HSE says material breaches found in over quarter of inspections since introduction of FFI
15 March 2013
The Health & Safety Executive’s head of field operations, David Ashton, said that between a quarter and a third of inspections carried out by the HSE since its cost-recovery scheme came into force in October last year found a material breach of health and safety law. This in turn, resulted in a fee for intervention (FFI) on the duty-holders involved.
This was revealed in a presentation on the new scheme to delegates at the Institute of Safety and Health (IOSH) Conference on 26 February, according to SHP Online. The first run of invoices, which was initiated last month, has so far seen 1,400 bills sent out to errant duty-holders, meaning, said Ashton, “the money is really coming in”.
But he was keen to emphasise that FFI is not only – or even mainly – about the money. It has, he said, myriad other advantages for the improvement of health and safety management and compliance.
He explained: “The 35-per-cent cut to our budget announced in 2010 will take us up to the General Election in 2014, so resources are a significant element of the cost-recovery scheme. If we ask, what is best for our customers, the answer is: an adequately resourced regulator. Thanks to FFI, we should be able to start recruiting new inspectors soon.”

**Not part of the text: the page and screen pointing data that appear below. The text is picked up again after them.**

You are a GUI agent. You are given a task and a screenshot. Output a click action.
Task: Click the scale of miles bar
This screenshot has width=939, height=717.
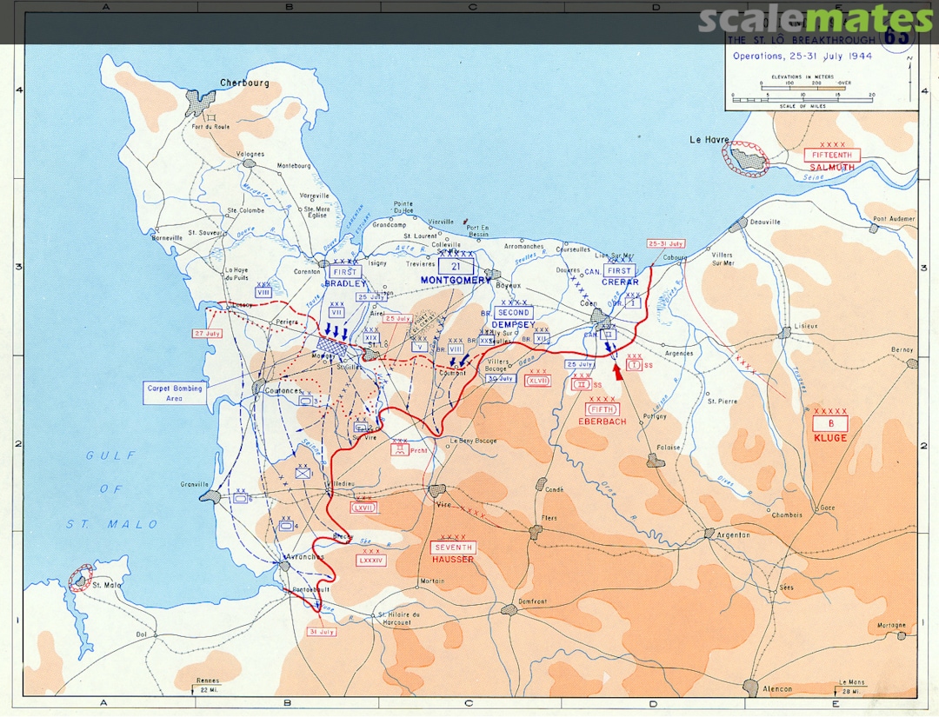(x=802, y=99)
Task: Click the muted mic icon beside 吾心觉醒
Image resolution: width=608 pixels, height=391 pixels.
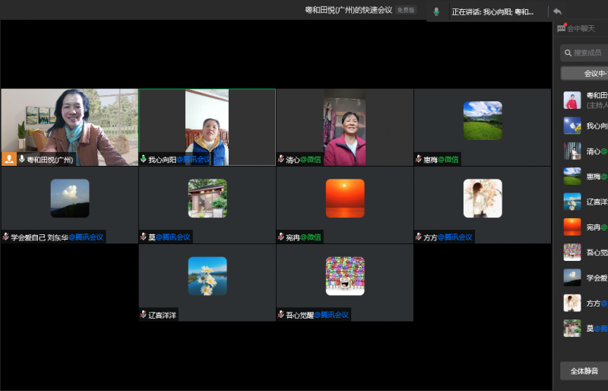Action: (281, 314)
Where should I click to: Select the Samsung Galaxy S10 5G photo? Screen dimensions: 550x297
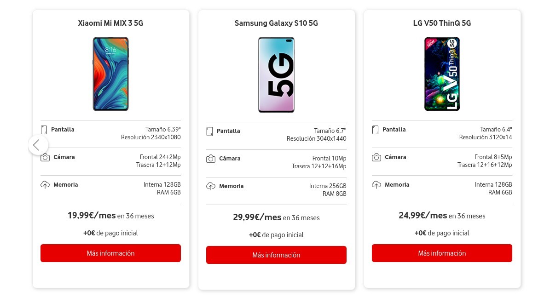[276, 75]
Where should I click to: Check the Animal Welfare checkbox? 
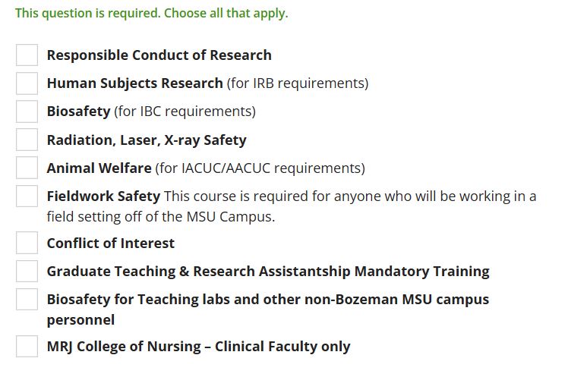[x=27, y=168]
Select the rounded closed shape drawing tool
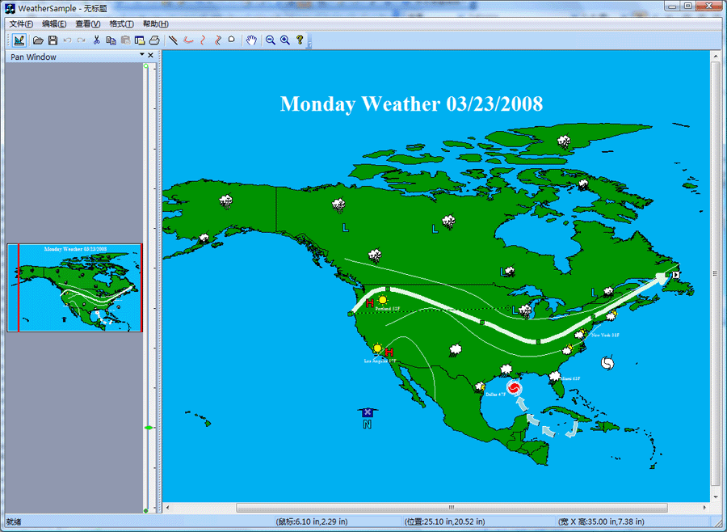Image resolution: width=727 pixels, height=532 pixels. [232, 40]
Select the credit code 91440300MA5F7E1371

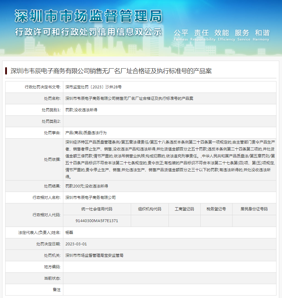tap(97, 221)
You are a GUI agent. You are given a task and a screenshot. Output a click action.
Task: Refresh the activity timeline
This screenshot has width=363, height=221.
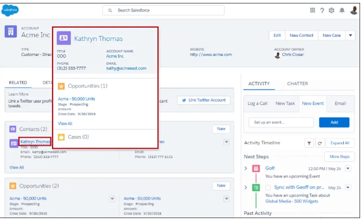(320, 143)
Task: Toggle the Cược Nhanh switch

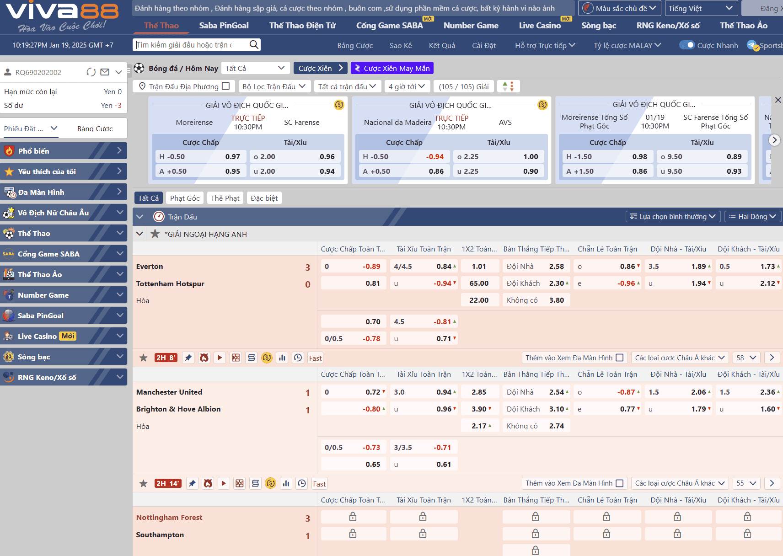Action: point(686,45)
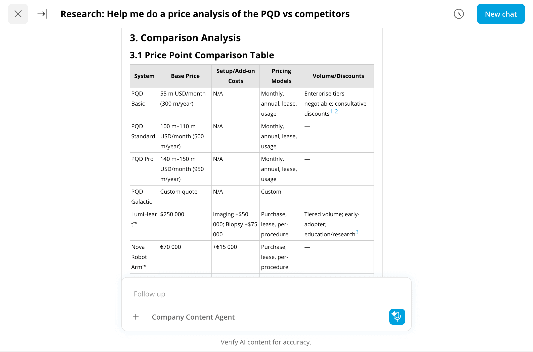The height and width of the screenshot is (352, 533).
Task: Click the Price Point Comparison Table heading
Action: 202,55
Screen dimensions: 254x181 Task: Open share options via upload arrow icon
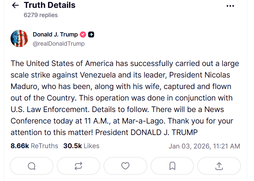[x=219, y=166]
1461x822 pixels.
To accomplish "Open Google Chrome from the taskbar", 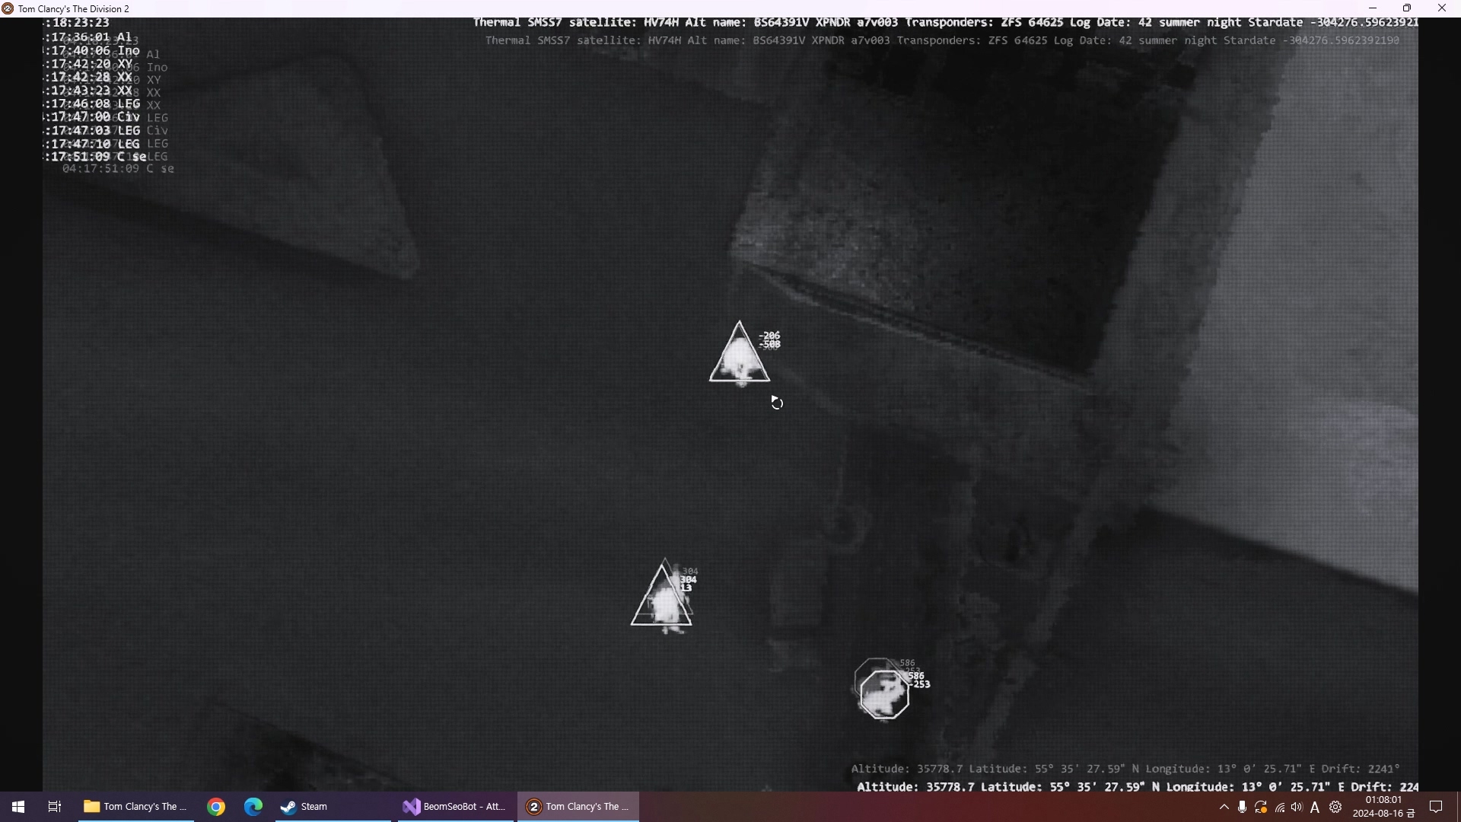I will click(216, 807).
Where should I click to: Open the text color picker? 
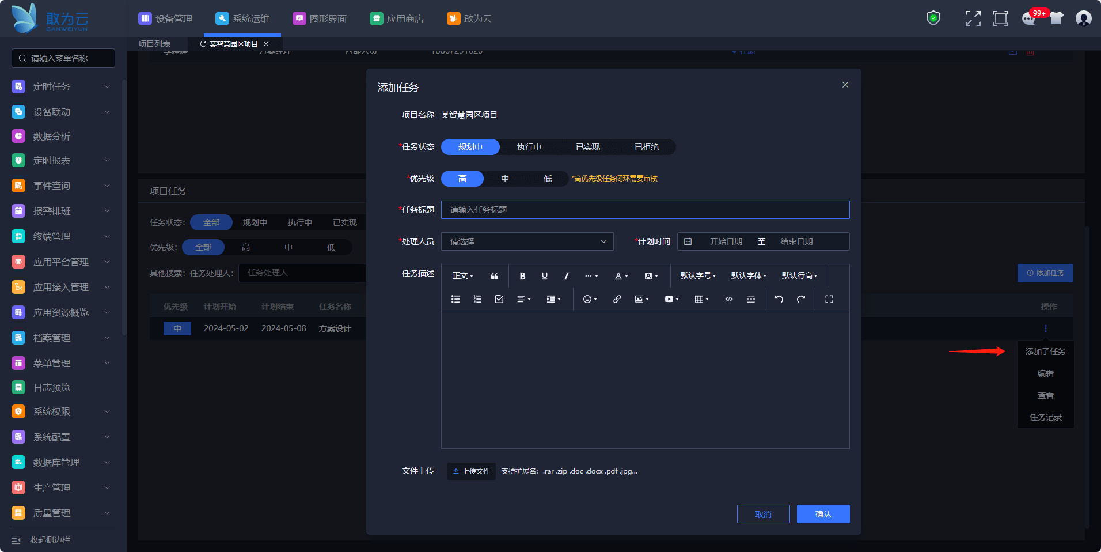click(x=621, y=276)
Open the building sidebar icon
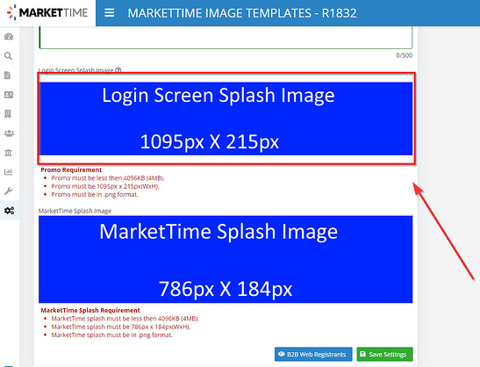This screenshot has width=480, height=367. coord(8,114)
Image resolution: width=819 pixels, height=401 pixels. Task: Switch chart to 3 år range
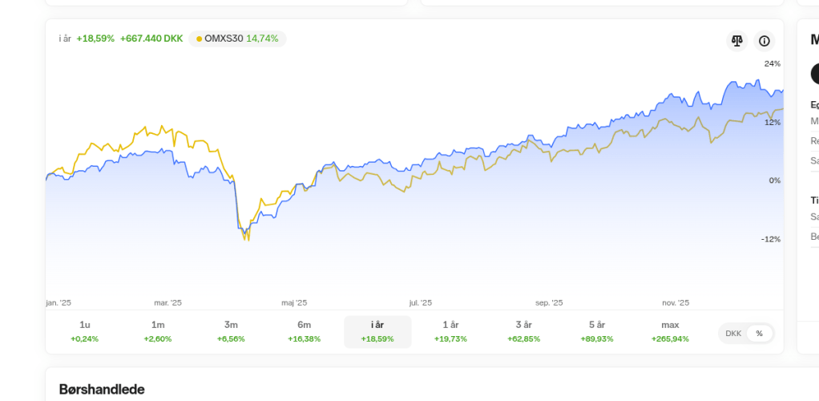[x=523, y=331]
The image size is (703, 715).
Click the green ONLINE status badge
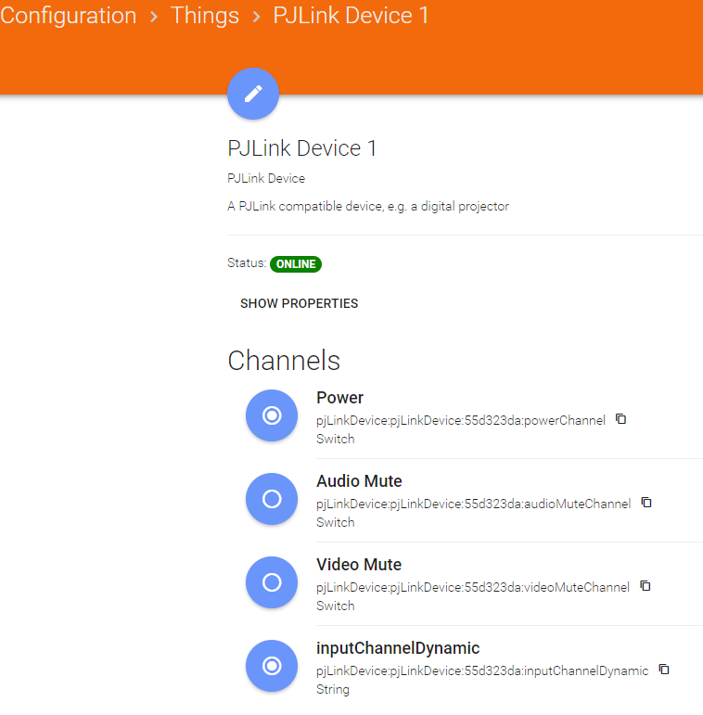click(x=296, y=264)
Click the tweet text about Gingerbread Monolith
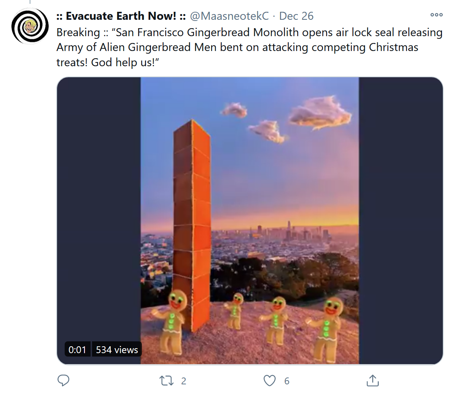 [x=249, y=47]
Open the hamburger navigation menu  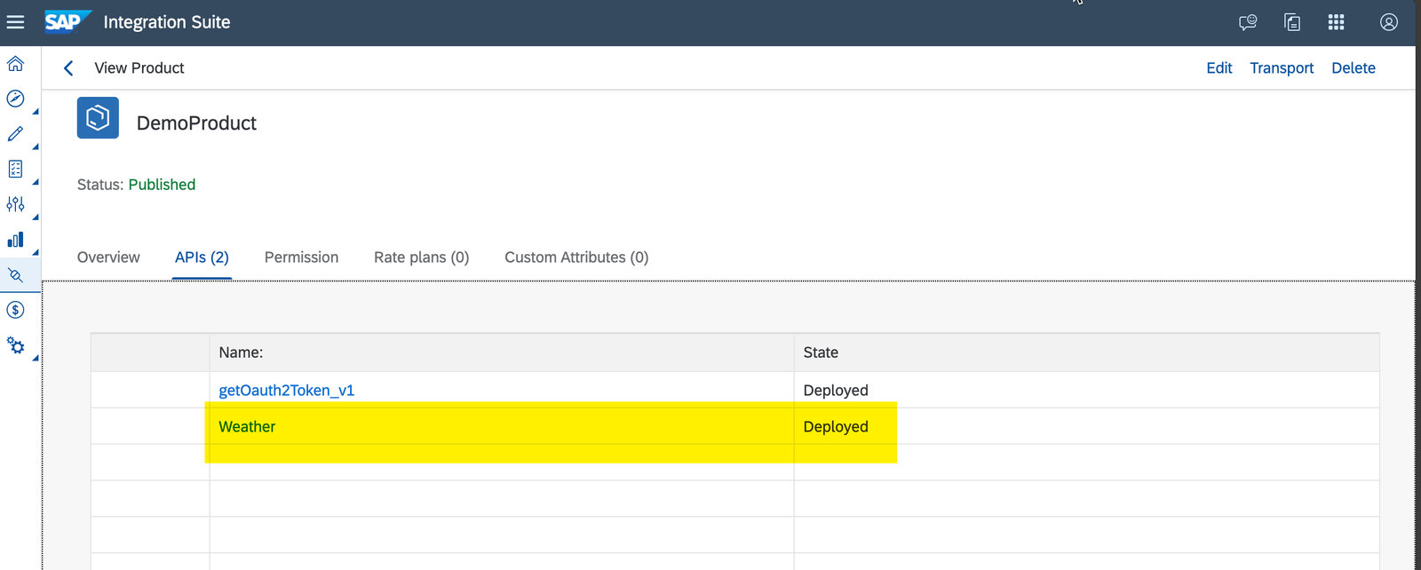pos(15,22)
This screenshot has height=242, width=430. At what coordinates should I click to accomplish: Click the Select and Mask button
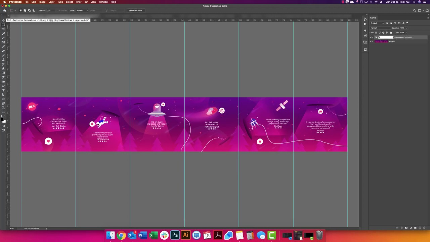(136, 10)
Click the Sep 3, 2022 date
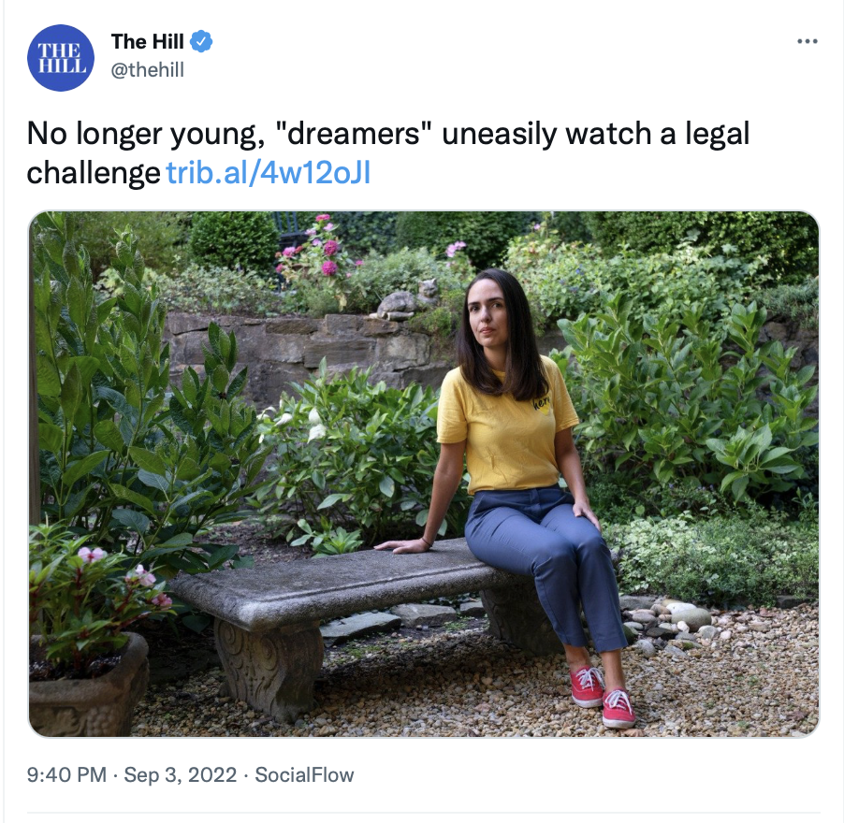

Invoices are sent after two months, and the duty-holder has 30 days to pay. There is a formal disputes and queries mechanism, though Ashton said that of the invoices sent so far, the number of appeals has been “in single figures”.
The HSE Board heard at the end of January that after the first two months of operation, an approximate breakdown of invoices showed that 10% of invoices were for values greater than £1,000 and 70% for less than £500.